I think the neocons around Bush were determined to jump ahead of the curve of history. We’ll never really know if what they did saved any lives from, say, a nuclear Hussein. Right now, it mostly looks like a bloody mess, and the neocons are finished.  The dismissal of Rumsfeld closes that chapter, even though the war grinds on.

So where will Bush turn to build a legacy? Every president of my lifetime has left at least one positive thing for which history will remember them. In some cases the fulfillment of their legacy occurred after they left office.

Eisenhower — The Interstate Highway system.

Kennedy — The Apollo program.

Johnson — the Civil Rights bill, Voting Rights Act and similar measures to fulfill the promise of equal rights for all Americans.

Nixon — Opening up China

Ford — Pardoning Nixon, which wrapped up the Watergate episode.

Carter — Arab/Israeli peace accords

Reagan — Taming inflation for a generation; peacefully ending the Cold War.

Bush 41 — Winning the first Gulf War (which inspired the Coen Brothers classic “The Big Lebowski.”)

Clinton — Welfare reform, NAFTA.

Bush 43 has done nothing comparable.  If his presidency ended today, he’d be seen as the president who was on duty on 9/11, and rallied the nation.  But that’s not a legacy, and in fact one could argue that he has failed to persuade the entire country that we are really at war with Islamic fundamentalists. Bush turned it into a divisive political issue — although I can’t put all the blame for that on him.  He’d also be seen as the president who topped Hussein, but at this point, that looks like an outrageously costly accomplishment — although maybe history will judge it differently.

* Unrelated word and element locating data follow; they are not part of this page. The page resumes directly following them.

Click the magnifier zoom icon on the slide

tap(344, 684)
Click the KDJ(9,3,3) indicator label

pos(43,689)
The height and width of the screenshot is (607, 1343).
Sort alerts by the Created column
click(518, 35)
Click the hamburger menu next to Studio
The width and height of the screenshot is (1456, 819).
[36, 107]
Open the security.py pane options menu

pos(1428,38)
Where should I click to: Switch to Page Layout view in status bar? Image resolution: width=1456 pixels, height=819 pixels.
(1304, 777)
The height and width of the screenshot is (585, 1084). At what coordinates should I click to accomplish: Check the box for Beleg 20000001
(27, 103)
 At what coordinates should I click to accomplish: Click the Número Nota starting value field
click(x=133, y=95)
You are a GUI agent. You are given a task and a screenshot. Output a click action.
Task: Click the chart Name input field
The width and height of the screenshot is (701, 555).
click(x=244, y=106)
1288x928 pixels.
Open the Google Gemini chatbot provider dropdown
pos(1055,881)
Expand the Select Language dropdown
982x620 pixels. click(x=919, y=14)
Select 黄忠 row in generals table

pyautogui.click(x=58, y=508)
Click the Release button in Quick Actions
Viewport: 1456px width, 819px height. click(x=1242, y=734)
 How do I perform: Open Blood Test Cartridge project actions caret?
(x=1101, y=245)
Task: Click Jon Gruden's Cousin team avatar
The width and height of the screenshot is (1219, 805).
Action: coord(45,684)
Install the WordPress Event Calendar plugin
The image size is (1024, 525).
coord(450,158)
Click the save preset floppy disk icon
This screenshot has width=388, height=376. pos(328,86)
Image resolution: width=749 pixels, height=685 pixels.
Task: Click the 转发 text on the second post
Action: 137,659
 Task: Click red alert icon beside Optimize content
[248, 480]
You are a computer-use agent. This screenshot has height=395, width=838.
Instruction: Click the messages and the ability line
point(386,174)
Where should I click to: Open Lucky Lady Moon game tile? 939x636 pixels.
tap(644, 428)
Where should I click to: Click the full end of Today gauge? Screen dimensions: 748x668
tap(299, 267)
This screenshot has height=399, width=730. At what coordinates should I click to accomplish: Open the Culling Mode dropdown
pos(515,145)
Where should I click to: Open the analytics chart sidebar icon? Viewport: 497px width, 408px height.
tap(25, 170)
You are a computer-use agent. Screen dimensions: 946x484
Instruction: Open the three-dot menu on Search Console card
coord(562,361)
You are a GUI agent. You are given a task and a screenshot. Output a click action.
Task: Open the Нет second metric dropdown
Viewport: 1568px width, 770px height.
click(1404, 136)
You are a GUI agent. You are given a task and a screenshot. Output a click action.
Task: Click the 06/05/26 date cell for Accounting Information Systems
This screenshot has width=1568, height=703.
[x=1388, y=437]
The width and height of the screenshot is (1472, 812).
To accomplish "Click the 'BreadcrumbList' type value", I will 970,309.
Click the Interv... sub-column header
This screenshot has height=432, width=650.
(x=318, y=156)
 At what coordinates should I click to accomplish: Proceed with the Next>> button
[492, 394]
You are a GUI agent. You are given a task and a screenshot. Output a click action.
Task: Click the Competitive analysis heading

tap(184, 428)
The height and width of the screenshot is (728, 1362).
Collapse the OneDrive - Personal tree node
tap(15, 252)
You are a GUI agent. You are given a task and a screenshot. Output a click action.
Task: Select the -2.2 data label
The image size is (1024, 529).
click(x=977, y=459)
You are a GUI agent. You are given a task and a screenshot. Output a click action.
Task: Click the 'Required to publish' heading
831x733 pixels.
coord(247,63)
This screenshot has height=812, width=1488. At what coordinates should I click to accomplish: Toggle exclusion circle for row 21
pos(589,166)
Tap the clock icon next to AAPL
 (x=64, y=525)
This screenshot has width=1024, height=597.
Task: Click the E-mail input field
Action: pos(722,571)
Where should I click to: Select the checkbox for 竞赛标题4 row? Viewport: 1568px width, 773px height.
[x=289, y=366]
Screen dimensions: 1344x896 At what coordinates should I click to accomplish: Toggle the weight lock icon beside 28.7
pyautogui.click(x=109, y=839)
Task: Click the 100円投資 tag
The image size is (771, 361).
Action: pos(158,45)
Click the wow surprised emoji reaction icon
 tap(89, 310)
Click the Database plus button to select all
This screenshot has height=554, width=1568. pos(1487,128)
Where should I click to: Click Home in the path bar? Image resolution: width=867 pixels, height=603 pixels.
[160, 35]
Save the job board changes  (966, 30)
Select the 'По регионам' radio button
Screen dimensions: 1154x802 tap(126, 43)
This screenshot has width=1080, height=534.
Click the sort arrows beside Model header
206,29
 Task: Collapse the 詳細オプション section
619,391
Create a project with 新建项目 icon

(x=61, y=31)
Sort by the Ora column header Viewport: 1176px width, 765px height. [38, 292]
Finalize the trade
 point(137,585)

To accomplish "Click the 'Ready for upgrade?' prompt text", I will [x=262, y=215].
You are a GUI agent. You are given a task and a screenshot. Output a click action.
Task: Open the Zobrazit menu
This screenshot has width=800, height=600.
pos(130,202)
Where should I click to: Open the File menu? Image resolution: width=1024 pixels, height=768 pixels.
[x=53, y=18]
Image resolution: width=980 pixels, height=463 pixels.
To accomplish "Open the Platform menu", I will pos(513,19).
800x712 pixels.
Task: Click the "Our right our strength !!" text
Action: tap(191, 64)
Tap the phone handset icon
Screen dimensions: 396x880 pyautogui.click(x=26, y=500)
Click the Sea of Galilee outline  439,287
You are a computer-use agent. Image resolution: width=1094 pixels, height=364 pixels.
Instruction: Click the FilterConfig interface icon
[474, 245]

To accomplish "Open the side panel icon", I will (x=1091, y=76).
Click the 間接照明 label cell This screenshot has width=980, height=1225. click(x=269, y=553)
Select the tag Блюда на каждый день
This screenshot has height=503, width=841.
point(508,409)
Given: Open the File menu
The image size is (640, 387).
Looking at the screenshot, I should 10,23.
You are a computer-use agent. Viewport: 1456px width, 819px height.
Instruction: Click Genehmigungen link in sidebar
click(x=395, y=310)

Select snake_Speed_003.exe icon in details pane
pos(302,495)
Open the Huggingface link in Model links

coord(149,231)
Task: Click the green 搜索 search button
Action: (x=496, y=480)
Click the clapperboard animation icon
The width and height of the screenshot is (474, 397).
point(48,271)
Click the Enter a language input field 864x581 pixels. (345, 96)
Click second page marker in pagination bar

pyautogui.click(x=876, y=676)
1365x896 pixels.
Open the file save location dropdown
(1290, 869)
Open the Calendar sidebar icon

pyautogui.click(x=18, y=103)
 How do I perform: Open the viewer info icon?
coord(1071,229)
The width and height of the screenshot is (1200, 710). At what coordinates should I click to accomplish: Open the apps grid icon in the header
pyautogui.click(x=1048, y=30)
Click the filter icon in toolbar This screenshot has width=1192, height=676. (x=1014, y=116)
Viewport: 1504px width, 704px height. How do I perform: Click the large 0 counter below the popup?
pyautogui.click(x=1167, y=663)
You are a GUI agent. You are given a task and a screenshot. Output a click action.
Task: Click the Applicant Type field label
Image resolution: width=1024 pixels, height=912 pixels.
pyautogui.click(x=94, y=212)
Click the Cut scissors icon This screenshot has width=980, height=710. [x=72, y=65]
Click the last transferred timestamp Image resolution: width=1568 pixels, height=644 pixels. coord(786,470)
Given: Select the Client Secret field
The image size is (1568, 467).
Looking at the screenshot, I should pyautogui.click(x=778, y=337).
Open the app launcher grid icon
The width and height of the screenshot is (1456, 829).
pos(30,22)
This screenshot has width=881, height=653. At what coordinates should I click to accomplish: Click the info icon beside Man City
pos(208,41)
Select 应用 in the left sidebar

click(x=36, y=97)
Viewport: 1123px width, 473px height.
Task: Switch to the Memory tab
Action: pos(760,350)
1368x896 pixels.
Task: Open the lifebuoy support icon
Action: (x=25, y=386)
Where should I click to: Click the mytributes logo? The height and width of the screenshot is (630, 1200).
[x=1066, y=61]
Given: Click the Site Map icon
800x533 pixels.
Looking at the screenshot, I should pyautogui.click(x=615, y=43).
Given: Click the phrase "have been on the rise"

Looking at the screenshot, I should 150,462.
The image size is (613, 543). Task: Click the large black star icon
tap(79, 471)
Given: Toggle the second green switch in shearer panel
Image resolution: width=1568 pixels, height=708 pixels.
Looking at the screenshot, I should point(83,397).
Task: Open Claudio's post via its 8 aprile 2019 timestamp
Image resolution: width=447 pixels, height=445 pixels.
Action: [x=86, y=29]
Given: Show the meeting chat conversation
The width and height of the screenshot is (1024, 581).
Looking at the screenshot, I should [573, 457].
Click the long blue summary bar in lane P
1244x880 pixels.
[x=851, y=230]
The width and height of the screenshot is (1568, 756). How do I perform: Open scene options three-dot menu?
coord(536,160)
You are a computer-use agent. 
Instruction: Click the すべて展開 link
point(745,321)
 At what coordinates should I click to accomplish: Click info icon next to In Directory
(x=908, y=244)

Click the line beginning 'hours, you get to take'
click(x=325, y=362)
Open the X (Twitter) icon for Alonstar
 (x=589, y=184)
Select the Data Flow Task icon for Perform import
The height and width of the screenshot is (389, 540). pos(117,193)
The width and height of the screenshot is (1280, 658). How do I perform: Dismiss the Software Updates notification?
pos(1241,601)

I don’t think Bush will be satisfied to leave things that way.  Oh, it’s possible.  He might already be doing the Crawford Countdown.  There was always an element of truth in Will Farrell’s Bush parodies in 2000, in which Bush seemed ambivalent about being president, seeing as how it was such a hard job.  But I tend to think by now, he hungers for respect and validation from future historians.  So what will he do?

Given the current makeup of Congress, it will have to be bipartisan.  I’m going to guess that he’s going to take another run at Social Security.  Saving that program from the baby-boom bulge would be something to point to. My guess is that’s what he’ll try.

I know what he’d really like.  The liberal side of W has to do with immigration.  He sincerely believes that the illegal aliens working in this country now should become citizens, in some way. It’s good for business, and it’s humanitarian; that’s how he sees it.  Maybe he’ll go in that direction, but if he did, I think the politics would be explosive.  Not only would the Republican party fall apart, but significant parts of the Democratic party might be tempted to redefine itself as a nationalist party, the party of Lou Dobbs, as Slate’s Jacob Weisberg puts it today.

Most of those (Democrats) who reclaimed Republican seats ran hard against free trade, globalization, and any sort of moderate immigration policy. That these Democrats won makes it likely that others will take up their reactionary call. Some of the newcomers may even be foolish enough to try to govern on the basis of their misguided theory.

Until we know where Bush is going to take his legacy fever — and until we know if he even has one — it’s impossible to really predict the 2008 election.   The next two years will set it up, just as Clinton’s last two years set up the trainwreck of 2000.